/plugin-editor

An unofficial plugin editor for the game Endless Sky.

Primary LanguageC++GNU General Public License v3.0GPL-3.0

Editor

This is an unofficial plugin editor for Endless Sky. It is continuously updated, and supports the latest release of Endless Sky! You can download it here.

Features:

  • Supports galaxies, systems, planets, hazards, effects, fleets, governments, ships, outfits, shipyards, and outfitters.
  • A powerful map editor!
  • An outfitter to easily create ship loadouts!
  • A ship arena to easily test ships against one another.

It is the successor of the old plugin editor.

Screenshots

map editor showcase

system view showcase

Build instructions

Clone this repo with submodules:

$ git clone https://github.com/quyykk/plugin-editor --recursive

This guide assumes you have at least CMake 3.21.

Install the following, depending on your OS:

Windows If you're planning on using Visual Studio, make sure to install the [clang/LLVM components](https://docs.microsoft.com/en-us/cpp/build/clang-support-msbuild) and the CMake component as well.

If you want to use MinGW (select the MSVCRT runtime; get it from here), I'd recommend using Visual Studio Code as IDE, because it provides pretty good CMake integration and MinGW support (including debugging).

MacOS Install [Homebrew](https://brew.sh). Once it is installed, use it to install the tools you will need:
$ brew install cmake ninja pkg-config nasm
Debian distros ``` g++ cmake ninja-build pkg-config libgl1-mesa-dev libxmu-dev libxi-dev libglu1-mesa-dev tar zip unzip curl ```
Fedora distros ``` gcc-c++ cmake ninja-build mesa-libGL-devel autoconf libtool libXext-devel mesa-libGLU-devel ```

A lot of IDEs have built-in CMake integration (VS, VSCode, CLion, ...). For those, you can simply open the folder in the IDE and build.

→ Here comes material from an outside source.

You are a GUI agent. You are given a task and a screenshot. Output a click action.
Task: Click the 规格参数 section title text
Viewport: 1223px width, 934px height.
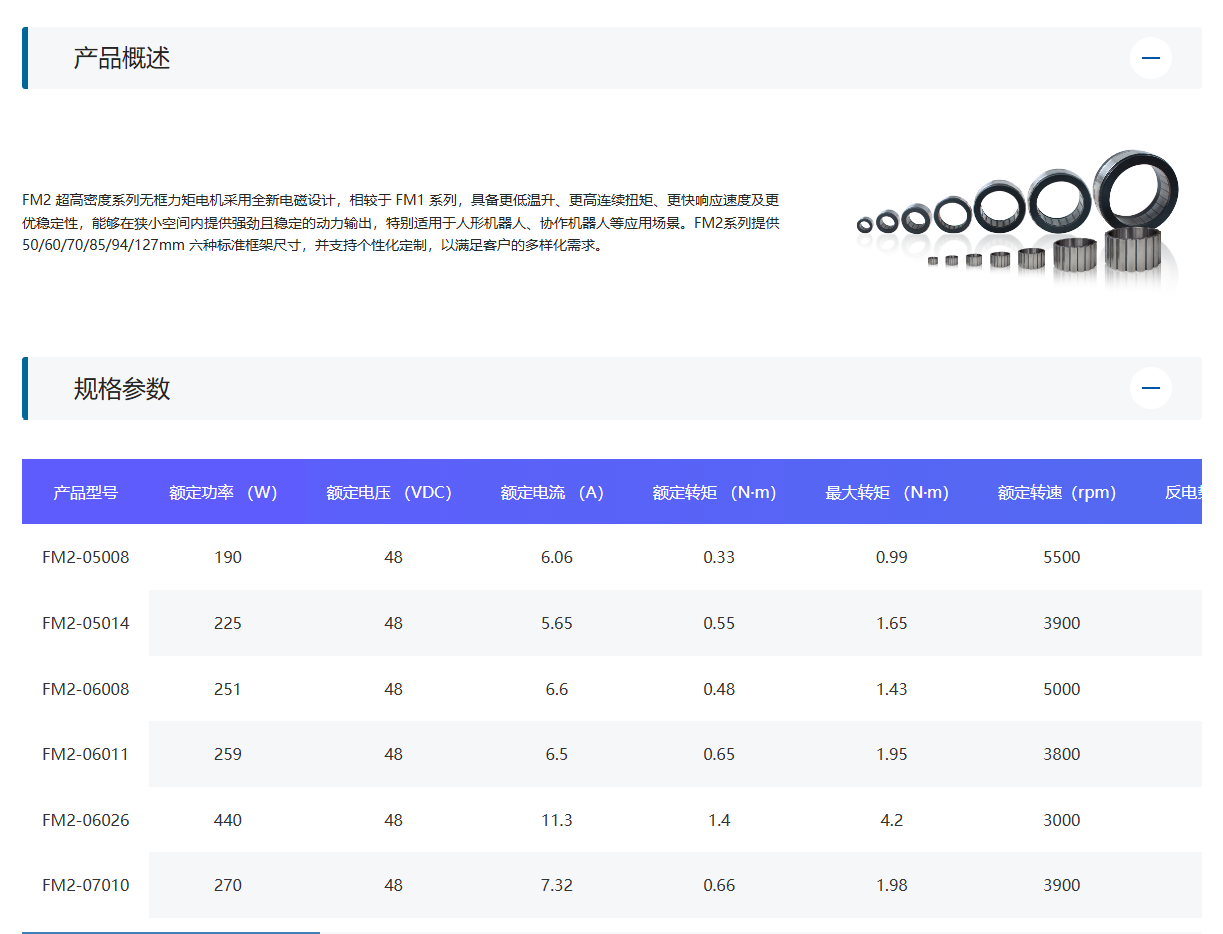click(x=119, y=388)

There are a couple of presets to choose from before you build. Select the appropriate one. For example, if you want to build with MinGW select the mingw preset. (You can execute cmake --preset help to get a list of presets that are available).

If you want to build from the command line:

$ cmake --preset <preset>
$ cmake --build --preset <preset>-debug

where <preset> is your chosen preset. You can also specify release instead of debug to get a release build. The built files are located in the build/ folder.